Brashear City, military operations near.
This town of
Louisiana, afterwards
Morgan City, was, at the beginning of the
Civil War, in a singular country, composed of fertile plantations, extensive forests, sluggish lagoons and bayous, passable and impassable swamps, made dark by umbrageous cypress-trees draped with Spanish moss and festooned with interlacing vines, the earth in many places matted and miry, and the waters abounding in alligators.
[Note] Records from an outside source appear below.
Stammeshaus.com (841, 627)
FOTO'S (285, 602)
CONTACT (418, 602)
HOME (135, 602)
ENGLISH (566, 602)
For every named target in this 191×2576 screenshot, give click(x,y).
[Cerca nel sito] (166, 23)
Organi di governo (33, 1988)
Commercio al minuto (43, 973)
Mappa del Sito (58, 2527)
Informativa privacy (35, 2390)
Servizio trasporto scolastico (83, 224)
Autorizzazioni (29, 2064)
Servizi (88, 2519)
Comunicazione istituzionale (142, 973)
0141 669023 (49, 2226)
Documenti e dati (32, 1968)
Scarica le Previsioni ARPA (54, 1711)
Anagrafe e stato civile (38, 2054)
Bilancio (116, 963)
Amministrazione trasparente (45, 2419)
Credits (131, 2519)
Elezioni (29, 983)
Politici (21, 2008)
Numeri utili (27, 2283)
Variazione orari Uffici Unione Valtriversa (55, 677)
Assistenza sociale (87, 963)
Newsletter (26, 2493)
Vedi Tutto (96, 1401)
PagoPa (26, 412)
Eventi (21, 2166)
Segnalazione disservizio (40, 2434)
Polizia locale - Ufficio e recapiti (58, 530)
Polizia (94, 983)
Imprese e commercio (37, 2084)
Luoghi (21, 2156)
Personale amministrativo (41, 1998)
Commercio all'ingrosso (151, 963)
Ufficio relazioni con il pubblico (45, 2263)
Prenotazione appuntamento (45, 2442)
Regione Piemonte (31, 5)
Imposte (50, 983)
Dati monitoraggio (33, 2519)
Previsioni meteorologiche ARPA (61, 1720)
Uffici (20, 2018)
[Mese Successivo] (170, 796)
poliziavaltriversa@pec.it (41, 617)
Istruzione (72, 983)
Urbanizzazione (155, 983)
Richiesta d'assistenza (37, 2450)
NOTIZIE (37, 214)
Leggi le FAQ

At that time the whole country was half submerged by the superabundant waters of the
Mississippi and its tributaries.
A single railroad passed through this country from New Orleans to
Brashear City, on the
Atchafalaya, a distance of 80 miles, at which point the waters of the great bayou Teche meet those of the
Atchafalaya and others.
Near
Pattersonville, on the
Teche, the
Confederates had erected fortifications, and gathered troops to dispute the passage of these important waters by National gunboats.
Gen. N. P. Banks, in command of the Department of the Gulf, determined to expel the armed Confederates from
Brashear City and its vicinity.
An expedition for that purpose was led by
Gen. Godfrey Weitzel, accompanied by a squadron of gunboats, under
Com. McKean Buchanan, brother of the commander of the
Merrimac (
q.v.). They penetrated to
Brashear City, and then proceeded (Jan. 11, 1863) to attack the works near
Pattersonville.
Weitzel's infantry were placed in the gunboats, and his cavalry and artillery proceeded by land.
They encountered formidable river obstructions — torpedoes, an armored steamboat, and batteries well manned by 1,100 men, on each side of the bayou.
These were attacked on the 15th, and in that engagement
Buchanan was killed by a rifle-ball that passed through his head.
The Confederates were driven from their works, and their monster steamer was abandoned and burned.
In this affair the Nationals lost thirty-four men killed and wounded.